Zülfü Livaneli Leyla'nın Evi'nden bir alıntı

Ali Yekta

Centipat
Katılım
29 Mayıs 2020
Mesajlar
40
Konağın tarihindeki en unutulmaz ve şeref defterine altın harflerle yazılan gün ise onun çocukluğuna rastlıyordu. Gazi Mustafa Kemal Hazretleri konağı teşrif etmişler, maiyetiyle birlikte orada yemek yemişler ve babasının akıllı, işbilir hazırlıkları sayesinde, bu yemekten çok da memnun kalmışlardı. Ali Yekta Bey bir ara kapıdan bakmış, yüreği çarparak Gazi’nin sarışın başını görme onuruna erişmişti. Herkes, rakı içen ve masadakilere bir şeyler anlatan bu büyük adamı hürmetle dinlemekteydi. Bu sırada mahalle halkı da konağın arka bahçesine toplanmış, Gazi’yi hiç olmazsa çıkarken görebilmek için saatlerce beklemişti.

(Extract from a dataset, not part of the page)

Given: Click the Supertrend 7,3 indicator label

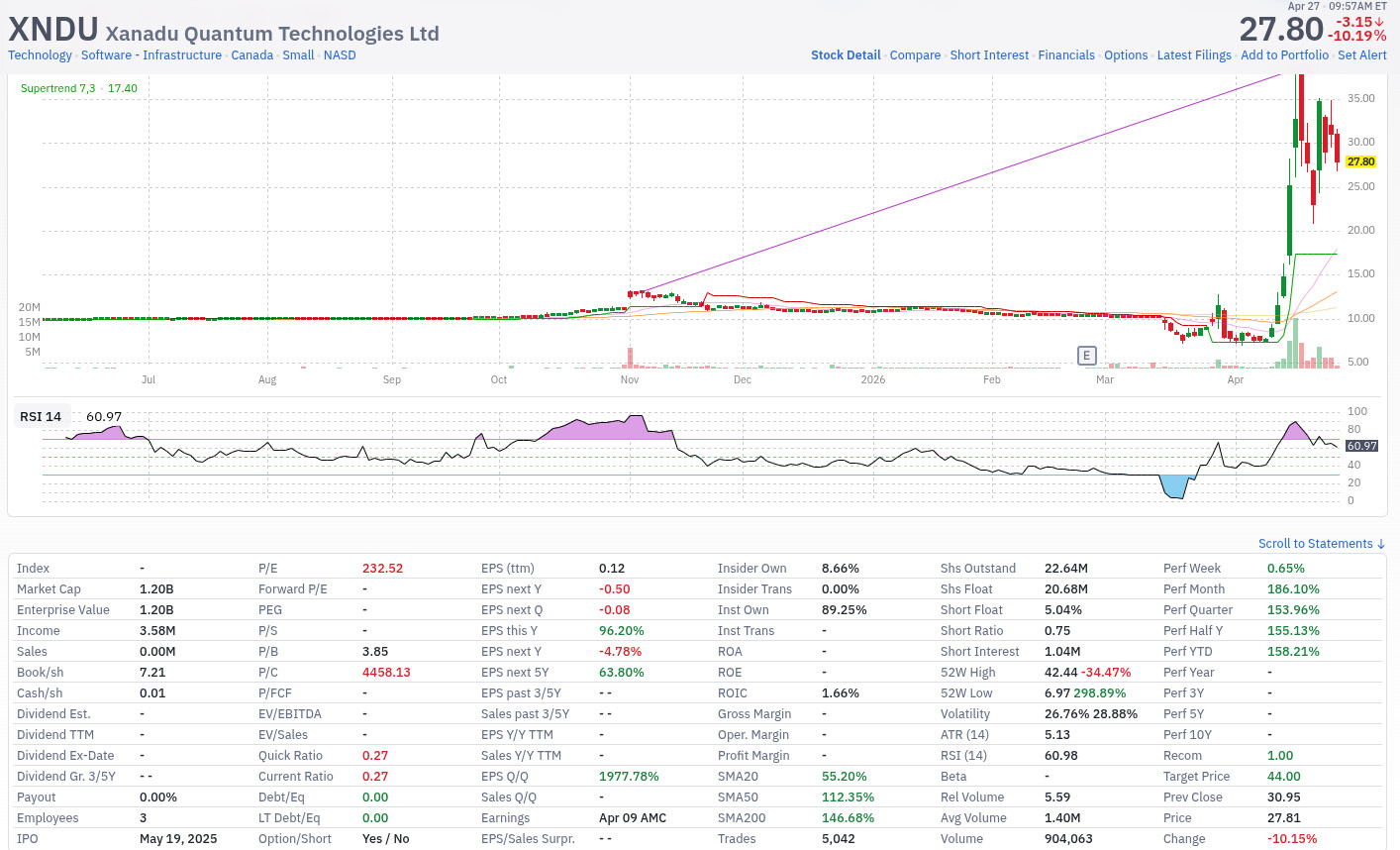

Yemekten sonra sigaraların ve kahvelerin içildiği salonda, bir saz heyeti memleket havaları çalmaya başlamıştı. Konağa coşkulu bir tef, kanun, ud, keman, klarnet sesi yayılmış, Gazi’nin her zaman mavi gözleri nemlenerek dinlediği Rumeli havalarından sonra neşeli bir çiftetellinin kıvrak nağmeleri duyulmaya başlamıştı. Herkesin kanını kaynatan bu neşeli oyun havası bile insanları kıpırdatmaya yetmemişti. Çünkü Gazi’nin huzurundaydılar. Sonunda Gazi Hazretleri dayanamamış ve bizzat kendisi çiftetelli oynamak üzere ayağa kalkmış, ceketini çıkardıktan sonra kıvrak figürlerle müziğin hakkını vermişti. Ali Yekta Bey bu tarihi sahneyi kaçırmamak için odanın aralık kapısına sinmiş, olanı biteni gözlemişti. Çünkü Gazi’nin çiftetelli oynadığını görmek her kula nasip olacak bir iş değildi. Oyun bittiğinde alkışlar patlamış, Gazi Hazretleri nefes nefese yerine oturduğunda beyaz gömleğinin terden sırılsıklam kesildiği görülmüştü. İşte tam bu sırada Ali Yekta Bey’in babası Süleyman Efendi, elinde tertemiz, gıcır gıcır ütülü ve kolalı bir gömlekle odaya girmiş, ev sahibinin kulağına eğilerek bir şeyler söylemişti. Bunun üzerine ev sahibi yerinden kalkmış, beyaz gömleği Gazi’ye takdim ederek “Gazi Hazretleri, terlediniz. Allah muhafaza buyursun, hasta olmamak için gömleğinizi değiştirseniz...” Diyerek onun bir paravana arkasında gömlek değiştirmesini sağlamıştı. İşte Halepli Cevher Ağa’nın oğullarına ve torunlarına geçen terbiyesi, tedbiri, işbilirliği böyle bir şeydi. En gerekli zamanlarda ortaya çıkar ve ev sahibinin yüzünü ak edecek önemli davranışlar ortaya koyardı. Gazi Hazretleri’nin çıkarıp paravananın kenarına koyduğu terden sırılsıklam olmuş gömlek ise maiyeti tarafından oradan alınmış ve elden ele gezdirilmişti. Bakanlar, yaverler, maiyet memurları o gömleğe yüzlerini sürüyor, Gazi Hazretleri’nin mübarek terini koklamak için birbirleriyle yarış ediyorlardı. Gömleği öpenler, koklayanlar birbirlerinin elinden çekiştiriyorlardı ama Allah'tan bunları Mustafa Kemal Paşa görmüyordu, yoksa böyle şeylere çok kızardı.
 
Son düzenleyen: Moderatör:
Bu siteyi kullanmak için çerezler gereklidir. Siteyi kullanmaya devam etmek için çerezleri kabul etmelisiniz. Daha Fazlasını Öğren.…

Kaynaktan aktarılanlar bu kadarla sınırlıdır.